Plaintiff also contends that attorney’s fees are available in this case under Code of Civil Procedure section 1021.5, which provides in pertinent part that “a court may award attorneys’ fees to a successful party against one or more opposing parties in any action which has resulted in the enforcement of an important right affecting the public interest if: (a) a significant benefit, whether pecuniary or nonpecuniary, has been conferred on the general public or a large class of persons, (b) the necessity and financial burden of private enforcement, or of enforcement by one public entity against another public entity, are such as to make the award appropriate, and (c) such fees should not in the interest of justice be paid out of the recovery, if any.(Code Civ. Proc., § 1021.5.) Plaintiff argues that the successful pursuit of a cause of action concerning alleged elder abuse violations confers a benefit on the general population. Plaintiff also notes that under Welfare and Institutions Code section 15600, “[t]he Legislature…finds and declares that infirm elderly persons and dependent adults are a disadvantaged class…” (Welf. & Inst. Code,   § 15600, subd. (h).) Defendants do not address Plaintiff’s arguments concerning Code of Civil Procedure section 1021.5 attorneys’ fees in the reply, which the Court construes as a concession of the merits of the arguments for purposes of this motion to strike only.   

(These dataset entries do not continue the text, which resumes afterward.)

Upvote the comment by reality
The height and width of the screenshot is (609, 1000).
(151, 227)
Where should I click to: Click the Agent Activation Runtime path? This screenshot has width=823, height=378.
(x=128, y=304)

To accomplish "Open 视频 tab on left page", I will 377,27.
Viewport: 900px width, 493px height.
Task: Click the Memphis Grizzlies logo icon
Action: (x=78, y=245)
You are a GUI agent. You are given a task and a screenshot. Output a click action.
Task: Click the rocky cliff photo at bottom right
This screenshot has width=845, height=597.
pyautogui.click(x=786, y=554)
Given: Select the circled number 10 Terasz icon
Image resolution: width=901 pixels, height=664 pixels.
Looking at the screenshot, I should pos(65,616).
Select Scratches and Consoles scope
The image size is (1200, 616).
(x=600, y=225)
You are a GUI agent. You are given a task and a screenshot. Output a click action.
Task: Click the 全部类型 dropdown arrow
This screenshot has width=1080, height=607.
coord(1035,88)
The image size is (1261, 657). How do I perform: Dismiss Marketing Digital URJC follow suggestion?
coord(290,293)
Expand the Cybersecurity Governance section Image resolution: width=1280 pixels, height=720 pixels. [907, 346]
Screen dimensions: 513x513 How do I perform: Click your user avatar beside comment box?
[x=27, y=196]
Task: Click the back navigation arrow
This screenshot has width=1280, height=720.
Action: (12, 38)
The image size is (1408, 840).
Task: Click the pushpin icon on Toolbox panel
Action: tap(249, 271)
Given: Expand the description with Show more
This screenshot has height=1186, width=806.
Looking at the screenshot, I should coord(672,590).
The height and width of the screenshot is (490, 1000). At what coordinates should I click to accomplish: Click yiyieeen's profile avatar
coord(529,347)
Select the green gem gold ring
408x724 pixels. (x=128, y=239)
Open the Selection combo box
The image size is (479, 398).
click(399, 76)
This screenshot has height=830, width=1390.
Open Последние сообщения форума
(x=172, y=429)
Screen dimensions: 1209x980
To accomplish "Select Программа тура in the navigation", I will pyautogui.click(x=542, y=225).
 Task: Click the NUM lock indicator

            Based on the foregoing, the Court denies Defendants’ motion to strike.  

Conclusion

Based on the foregoing, Defendants’ demurrer is overruled. Defendants’ motion to strike is denied. The Court orders Defendants to file and serve an answer to the FAC within 10 days of the date of this Order.

Plaintiff is ordered to give notice of this Order.

DATED:  September 19, 2022          

                        ________________________________

Hon. Teresa A. Beaudet

Judge, Los Angeles Superior Court



[1]Defendants define Providence Health System – Southern California dba Providence Little Company of Mary Medical Center as “Providence.” (Demurrer at p. 4:7-8.)